(TASK ITEM) Where a record holds a picture, leave the picture out; otherwise repeat every record exactly.

(SOURCE MATERIAL)
□ □ □ □ □

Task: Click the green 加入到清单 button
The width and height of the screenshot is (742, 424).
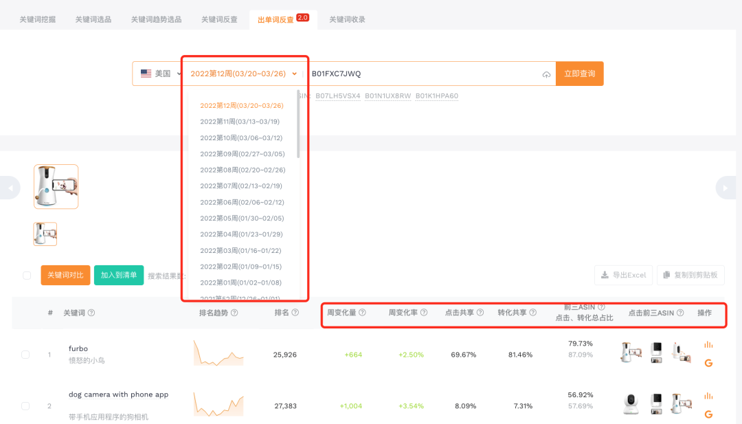Action: coord(119,275)
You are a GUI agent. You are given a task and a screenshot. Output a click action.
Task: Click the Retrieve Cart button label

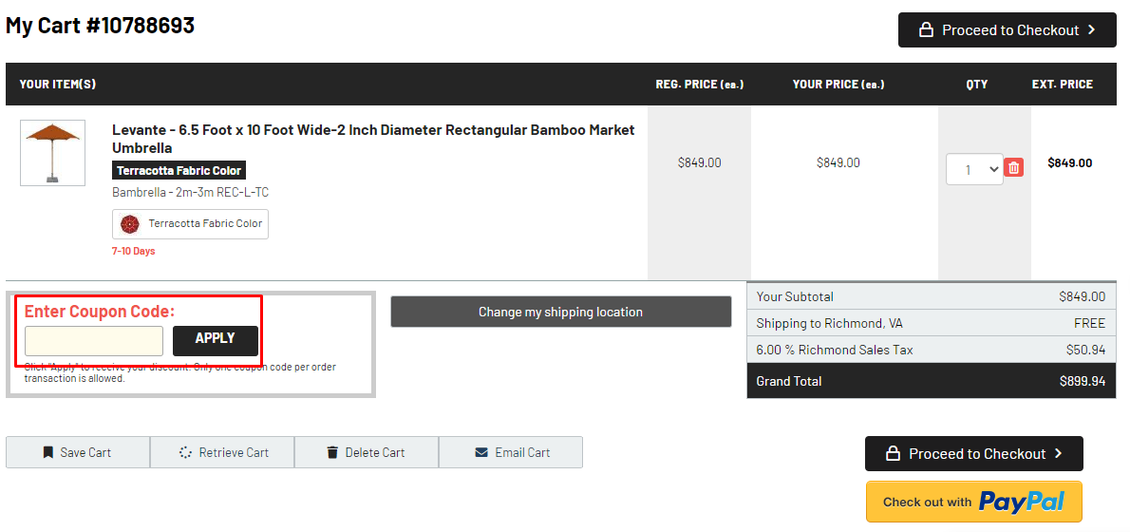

□ □ □ □ □

(SOLVED PROBLEM)
Task: Click the green 加入到清单 button
The width and height of the screenshot is (742, 424).
Action: coord(119,275)
You are a GUI agent. You are given a task and a screenshot. Output a click action.
Task: Click the Retrieve Cart button label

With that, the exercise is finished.